What you should do – Repeat the listing below in full and exactly. Pictures are to be omitted.
BEGIN
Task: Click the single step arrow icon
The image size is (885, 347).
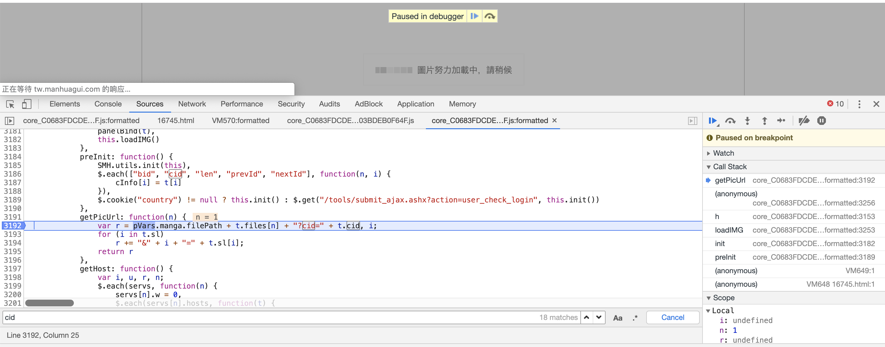Action: [781, 121]
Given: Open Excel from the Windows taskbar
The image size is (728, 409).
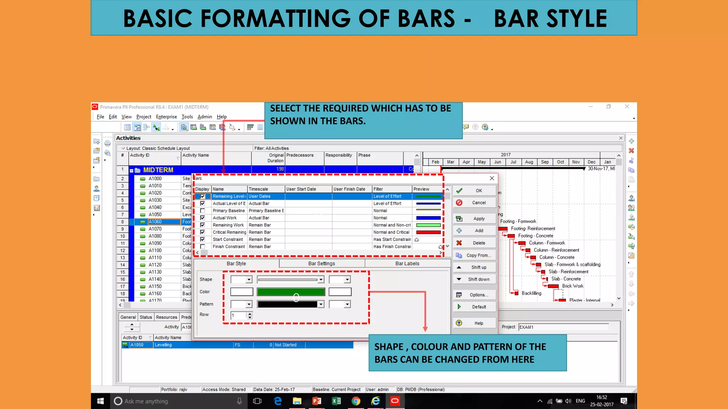Looking at the screenshot, I should [x=336, y=401].
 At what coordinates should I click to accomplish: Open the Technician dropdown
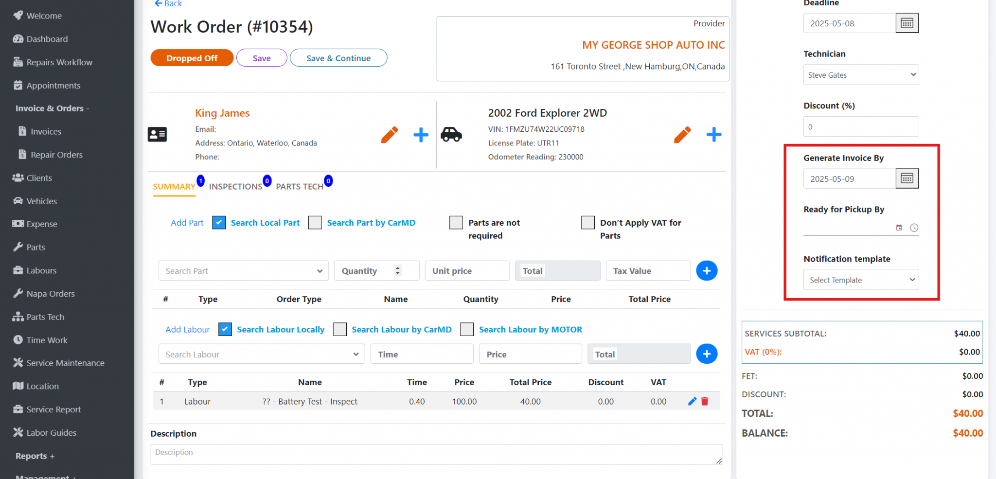click(x=860, y=74)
END
Answer box –
Task: Click the single step arrow icon
The image size is (885, 347).
Action: [781, 121]
Given: Open Excel from the Windows taskbar
The image size is (728, 409).
Looking at the screenshot, I should [x=336, y=401].
 At what coordinates should I click to accomplish: Open the Technician dropdown
click(x=860, y=74)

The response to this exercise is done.